Why it's beautiful: The answer is shockingly clean — just $(a - b)/(a + b)$ — and the proof uses a gorgeous geometric trick called the reflection principle: you count "bad" paths by reflecting them into "good" paths, creating a perfect bijection.

Problem

In an election, candidate A receives $a$ votes and candidate B receives $b$ votes, where $a > b$ .

The $a + b$ ballots are counted one by one in a uniformly random order.

What is the probability that A is strictly ahead of B throughout the entire counting process (i.e., at every point during the count, A has strictly more votes than B)?

Hint: Think about counting paths on a grid. Each vote for A is a step right (+1), each vote for B is a step left (-1). You want paths from 0 to $a - b$ that never touch 0 after the start.

Answer: Bertrand's Ballot Problem

Answer: $\dfrac{a - b}{a + b}$

Step 1: Think of votes as a path

Imagine drawing a graph as you count votes one by one:

Vote for A → move up (+1)
Vote for B → move down (−1)

You start at height 0 and end at height $a - b$ (since A wins by $a - b$ votes).

We want: the path never touches or goes below 0 after the very first step.

Step 2: Count the bad paths using the Cycle Lemma

Here is the key trick — the Cycle Lemma.

Take any fixed ordering of the $a + b$ ballots (a specific sequence of A's and B's). Now consider all $a + b$ cyclic rotations of this sequence — i.e., start the count from ballot 2, 3, 4, ... instead of ballot 1.

Claim: Among all $a + b$ rotations of any given sequence, exactly $a - b$ of them have A strictly ahead at every point.

This is a non-obvious but provable combinatorial fact. It follows because the path visits each "height level" in a regular pattern, and a simple counting argument shows exactly $a - b$ starting positions yield a "good" path.

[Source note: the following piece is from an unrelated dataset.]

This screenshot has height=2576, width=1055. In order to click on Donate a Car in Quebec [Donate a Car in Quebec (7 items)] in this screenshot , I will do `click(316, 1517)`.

Step 3: Compute the probability

Since every sequence has $a + b$ rotations, and exactly $a - b$ of those rotations are "good":

$P(\text{A always strictly ahead}) = \frac{a - b}{a + b}$

Example: $a = 3$ , $b = 1$

$P = \frac{3 - 1}{3 + 1} = \frac{1}{2}$

List all 4 orderings of (A, A, A, B):

| Sequence | Running tallies (A − B) | A always ahead? | |----------|------------------------|-----------------| | A A A B | 1, 2, 3, 2 | ✓ | | A A B A | 1, 2, 1, 2 | ✓ | | A B A A | 1, 0, 1, 2 | ✗ (ties at step 2) | | B A A A | −1, 0, 1, 2 | ✗ (B ahead at step 1) |

2 out of 4 = 1/2 ✓

Intuition for the answer

If $a \gg b$ : probability $\approx 1$ — A is so far ahead, they're almost certainly always leading.
If $a = b + 1$ : probability $= \frac{1}{2b+1}$ — surprisingly small! A barely wins overall, so there are many ways the lead could flip.
If $a = b$ : probability $= 0$ — A must tie at the very end, so A cannot be strictly ahead throughout.

Why it's beautiful

The answer $\dfrac{a-b}{a+b}$ is shockingly simple given how complex the question sounds. The proof uses pure rotational symmetry — no heavy computation, just the insight that every cyclic rotation of a ballot sequence is equally likely, and exactly $a - b$ of them are "good."